I tried to find versions of roast potatoes from elsewhere in the world, but it seems to me that most of the similar things are fried rather than roasted, which may be something to do with a lack of ovens in some of the poorer parts of the world. And some countries just don't do potatoes very much. Some of those fried dishes however, like Bombay potatoes and the Lebanese Batata Harra, could easily be changed from frying to roasting.


But I shall stick to plain old English roast potatoes, or the Greek ones that I have come to love. Not that, we now know, there is anything that could be called plain old roast potatoes.


The mouthwatering photograph at the top of the page is from Nigel Slater's Real Food, so I'll give the last words to him.


"The difference between a good roast potato and a sublime roast potato depends on your willingness to put in a little bit of effort. The best roast spuds - by which I mean the crispest, gooiest, stickiest roast spuds - are those you take the trouble to give a quick boil in salted water before you roast them.
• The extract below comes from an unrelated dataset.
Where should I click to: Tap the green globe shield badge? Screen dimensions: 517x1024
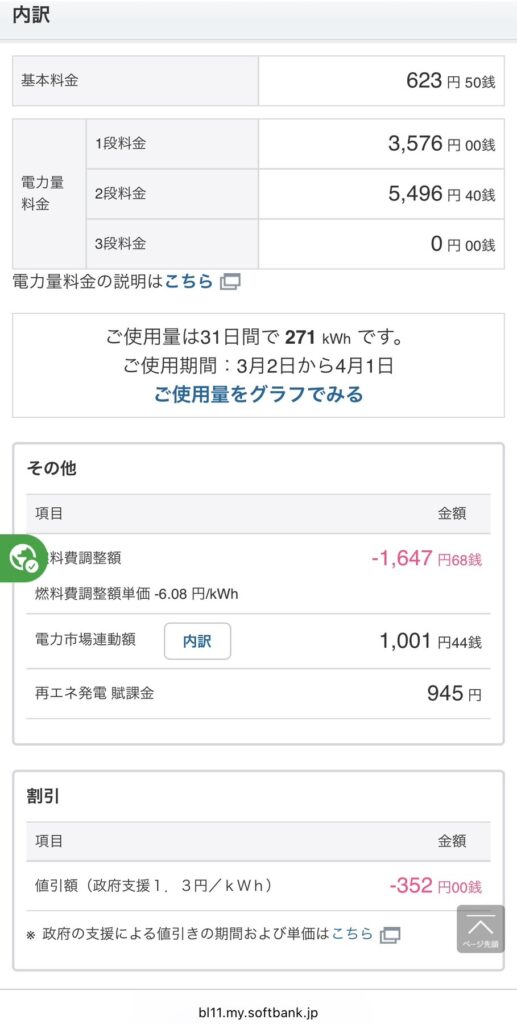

After boiling and a gentle rough and tumble, the potatoes will soften just enough to fray and crush a little along the edges. When roasted in the hot fat, they will sport the rustling crusty edges and melting interior that distance the sublime roast potato from the merely good one." Nigel Slater


POSTSCRIPT

I nearly forgot. You can even roast just the skins - which is a very contemporary 'waste not' thing. From Ottolenghi. He puts them in a salad, but I guess you could do other things with them. He also has some Hasselback potatoes - combined with the French Fondant potatoes - but they are fried and so I guess don't really count. Pretty though.